HIV broadly neutralizing antibody precursors to the Apex epitope induced in nonhuman primates.

作者信息

Ma Krystal M, Sutton Henry J, Pratap Payal P, Steichen Jon M, Carnathan Diane, Quinn James, Kalyuzhniy Oleksandr, Liguori Alessia, Agrawal Sashank, Baboo Sabyasachi, Madden Patrick, Cottrell Christopher A, Willis Jordan R, Lee Jeong-Hyun, Landais Elise, Hu Xiaozhen, Ramezani-Rad Parham, Ozorowski Gabriel, Lewis Vanessa R, Diedrich Jolene K, Zhou Xiaoya, Altheide Tasha K, Phelps Nicole, Georgeson Erik, Alavi Nushin B, Lu Danny, Eskandarzadeh Saman, Kubitz Michael, Adachi Yumiko, Mullen Tina-Marie, Silva Murillo, Melo Mariane B, Himansu Sunny, Irvine Darrell J, Burton Dennis R, Yates John R, Paulson James C, Sok Devin, Wilson Ian A, Silvestri Guido, Ward Andrew B, Crotty Shane, Schief William R

机构信息

Consortium for HIV/AIDS Vaccine Development (CHAVD), Scripps Research Institute, La Jolla, CA 92037, USA.

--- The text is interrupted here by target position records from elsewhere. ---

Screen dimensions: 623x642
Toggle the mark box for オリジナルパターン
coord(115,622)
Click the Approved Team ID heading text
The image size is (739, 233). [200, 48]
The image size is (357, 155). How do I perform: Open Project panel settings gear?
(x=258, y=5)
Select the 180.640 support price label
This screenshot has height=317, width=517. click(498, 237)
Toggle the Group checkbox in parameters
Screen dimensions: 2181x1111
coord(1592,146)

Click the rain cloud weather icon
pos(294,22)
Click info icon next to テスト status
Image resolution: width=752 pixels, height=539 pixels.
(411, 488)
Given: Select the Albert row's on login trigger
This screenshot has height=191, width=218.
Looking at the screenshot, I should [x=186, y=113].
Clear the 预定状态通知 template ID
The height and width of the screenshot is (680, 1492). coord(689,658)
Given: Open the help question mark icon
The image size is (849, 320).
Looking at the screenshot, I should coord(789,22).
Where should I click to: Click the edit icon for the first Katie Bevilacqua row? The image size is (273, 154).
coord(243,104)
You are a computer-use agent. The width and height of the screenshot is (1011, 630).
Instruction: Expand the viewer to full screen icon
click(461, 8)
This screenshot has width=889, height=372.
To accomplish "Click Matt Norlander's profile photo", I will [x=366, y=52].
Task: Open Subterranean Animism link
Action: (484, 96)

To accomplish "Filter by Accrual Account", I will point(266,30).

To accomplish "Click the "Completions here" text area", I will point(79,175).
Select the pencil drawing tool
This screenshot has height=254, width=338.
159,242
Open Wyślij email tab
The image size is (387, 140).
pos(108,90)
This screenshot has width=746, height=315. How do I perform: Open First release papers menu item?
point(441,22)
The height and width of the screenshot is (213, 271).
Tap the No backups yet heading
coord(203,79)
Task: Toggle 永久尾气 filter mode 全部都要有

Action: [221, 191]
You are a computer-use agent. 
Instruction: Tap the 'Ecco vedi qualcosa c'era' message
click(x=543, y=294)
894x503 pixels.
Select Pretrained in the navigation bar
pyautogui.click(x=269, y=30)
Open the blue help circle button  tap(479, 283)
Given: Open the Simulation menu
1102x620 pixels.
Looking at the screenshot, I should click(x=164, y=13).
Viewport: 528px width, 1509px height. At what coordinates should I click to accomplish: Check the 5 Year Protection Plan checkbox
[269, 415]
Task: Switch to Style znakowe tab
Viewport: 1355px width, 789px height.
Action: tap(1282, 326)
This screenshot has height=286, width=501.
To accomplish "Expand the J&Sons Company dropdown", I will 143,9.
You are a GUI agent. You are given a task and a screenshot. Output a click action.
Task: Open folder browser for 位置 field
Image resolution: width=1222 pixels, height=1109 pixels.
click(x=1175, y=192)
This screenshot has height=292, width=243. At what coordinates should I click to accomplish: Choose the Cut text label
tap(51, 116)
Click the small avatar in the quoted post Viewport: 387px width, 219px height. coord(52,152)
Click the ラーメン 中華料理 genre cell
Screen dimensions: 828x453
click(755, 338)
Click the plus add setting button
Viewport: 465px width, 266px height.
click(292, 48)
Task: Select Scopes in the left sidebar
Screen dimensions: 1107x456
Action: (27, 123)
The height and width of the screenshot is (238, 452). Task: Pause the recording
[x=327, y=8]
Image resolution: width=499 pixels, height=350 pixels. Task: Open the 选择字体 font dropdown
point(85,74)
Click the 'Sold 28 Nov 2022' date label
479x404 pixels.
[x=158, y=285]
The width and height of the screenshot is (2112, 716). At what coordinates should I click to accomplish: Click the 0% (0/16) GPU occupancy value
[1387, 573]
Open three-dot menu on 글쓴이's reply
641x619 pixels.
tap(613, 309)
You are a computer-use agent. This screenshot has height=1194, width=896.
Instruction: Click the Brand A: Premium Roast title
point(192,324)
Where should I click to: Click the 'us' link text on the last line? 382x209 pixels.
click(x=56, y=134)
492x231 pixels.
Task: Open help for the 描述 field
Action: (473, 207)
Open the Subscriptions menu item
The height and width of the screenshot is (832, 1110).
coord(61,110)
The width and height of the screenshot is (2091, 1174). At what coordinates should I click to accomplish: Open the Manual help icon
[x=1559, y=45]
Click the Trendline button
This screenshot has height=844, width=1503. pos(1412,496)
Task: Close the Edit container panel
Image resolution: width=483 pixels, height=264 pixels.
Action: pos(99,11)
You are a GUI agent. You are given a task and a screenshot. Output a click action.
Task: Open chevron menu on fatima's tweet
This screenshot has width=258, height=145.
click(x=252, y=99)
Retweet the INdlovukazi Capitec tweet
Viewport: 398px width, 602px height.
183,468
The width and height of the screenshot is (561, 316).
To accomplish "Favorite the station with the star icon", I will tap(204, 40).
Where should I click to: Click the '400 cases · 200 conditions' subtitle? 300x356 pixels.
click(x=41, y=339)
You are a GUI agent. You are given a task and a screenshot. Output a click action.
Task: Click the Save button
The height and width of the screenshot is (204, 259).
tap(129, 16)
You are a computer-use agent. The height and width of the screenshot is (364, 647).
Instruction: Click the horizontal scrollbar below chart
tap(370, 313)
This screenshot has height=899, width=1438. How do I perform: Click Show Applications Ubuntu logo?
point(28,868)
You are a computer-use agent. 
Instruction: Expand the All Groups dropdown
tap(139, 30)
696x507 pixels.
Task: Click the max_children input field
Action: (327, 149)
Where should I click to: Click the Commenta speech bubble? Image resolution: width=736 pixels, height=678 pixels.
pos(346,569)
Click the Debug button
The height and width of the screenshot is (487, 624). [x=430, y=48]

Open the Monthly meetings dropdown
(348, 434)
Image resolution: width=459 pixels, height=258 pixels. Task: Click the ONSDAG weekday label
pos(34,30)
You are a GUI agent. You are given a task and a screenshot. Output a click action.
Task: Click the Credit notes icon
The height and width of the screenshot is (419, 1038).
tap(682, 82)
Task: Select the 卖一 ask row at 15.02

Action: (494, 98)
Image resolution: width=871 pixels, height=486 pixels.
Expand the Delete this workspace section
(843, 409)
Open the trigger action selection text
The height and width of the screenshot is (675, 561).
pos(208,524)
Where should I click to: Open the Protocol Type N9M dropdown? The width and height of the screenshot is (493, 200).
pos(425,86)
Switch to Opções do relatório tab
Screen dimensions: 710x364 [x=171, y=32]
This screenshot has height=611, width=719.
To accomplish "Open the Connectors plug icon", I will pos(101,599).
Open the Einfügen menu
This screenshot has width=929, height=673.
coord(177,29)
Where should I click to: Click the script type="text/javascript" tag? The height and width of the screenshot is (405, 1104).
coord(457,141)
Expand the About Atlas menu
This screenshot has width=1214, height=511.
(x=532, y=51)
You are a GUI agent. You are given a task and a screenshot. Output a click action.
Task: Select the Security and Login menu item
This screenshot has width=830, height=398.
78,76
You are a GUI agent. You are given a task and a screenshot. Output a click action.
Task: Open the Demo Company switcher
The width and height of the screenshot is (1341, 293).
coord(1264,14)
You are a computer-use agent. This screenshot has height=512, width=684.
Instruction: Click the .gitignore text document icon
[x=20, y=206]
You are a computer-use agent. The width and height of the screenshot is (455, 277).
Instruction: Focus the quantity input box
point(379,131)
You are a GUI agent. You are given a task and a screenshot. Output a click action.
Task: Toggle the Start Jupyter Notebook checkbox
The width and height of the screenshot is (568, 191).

IAVI Neutralizing Antibody Center, Scripps Research Institute, La Jolla, CA 92037, USA.

出版信息

Sci Immunol. 2025 Aug 22;10(110):eadt6660. doi: 10.1126/sciimmunol.adt6660.

DOI:10.1126/sciimmunol.adt6660
PMID:40845127
Abstract

An effective prophylactic HIV vaccine will likely need to induce broadly neutralizing antibodies (bnAbs). bnAbs to the Apex region of the HIV envelope glycoprotein (Env) are promising targets for vaccination because of their relatively low somatic hypermutation compared with other bnAbs. Most Apex bnAbs engage Env using an exceptionally long heavy-chain complementarity-determining region 3 (HCDR3) containing specific binding motifs, which reduces bnAb precursor frequency and makes priming of rare bnAb precursors a likely limiting step in the path to Apex bnAb induction. We found that adjuvanted protein or mRNA lipid nanoparticle (LNP) immunization of rhesus macaques with ApexGT6, an Env trimer engineered to bind Apex bnAb precursors, consistently induced Apex bnAb-related precursors with long HCDR3s bearing bnAb-like sequence motifs. Cryo-electron microscopy revealed that elicited Apex bnAb-related HCDR3s had structures combining elements of several prototype Apex bnAbs. These results achieve a critical HIV vaccine development milestone in outbred primates.

摘要

一种有效的预防性HIV疫苗可能需要诱导产生广泛中和抗体(bnAbs)。针对HIV包膜糖蛋白(Env)顶端区域的bnAbs是疫苗接种的有前景的靶点,因为与其他bnAbs相比,它们的体细胞超突变相对较少。大多数顶端bnAbs利用包含特定结合基序的异常长的重链互补决定区3(HCDR3)与Env结合,这降低了bnAb前体频率,并使得引发罕见的bnAb前体可能成为诱导顶端bnAb途径中的一个限制步骤。我们发现,用ApexGT6(一种经工程改造以结合顶端bnAb前体的Env三聚体)对恒河猴进行佐剂化蛋白或mRNA脂质纳米颗粒(LNP)免疫,能持续诱导出具有长HCDR3且带有bnAb样序列基序的顶端bnAb相关前体。冷冻电子显微镜显示,引发的顶端bnAb相关HCDR3具有结合了几种原型顶端bnAbs元件的结构。这些结果在远交灵长类动物中实现了HIV疫苗开发的一个关键里程碑。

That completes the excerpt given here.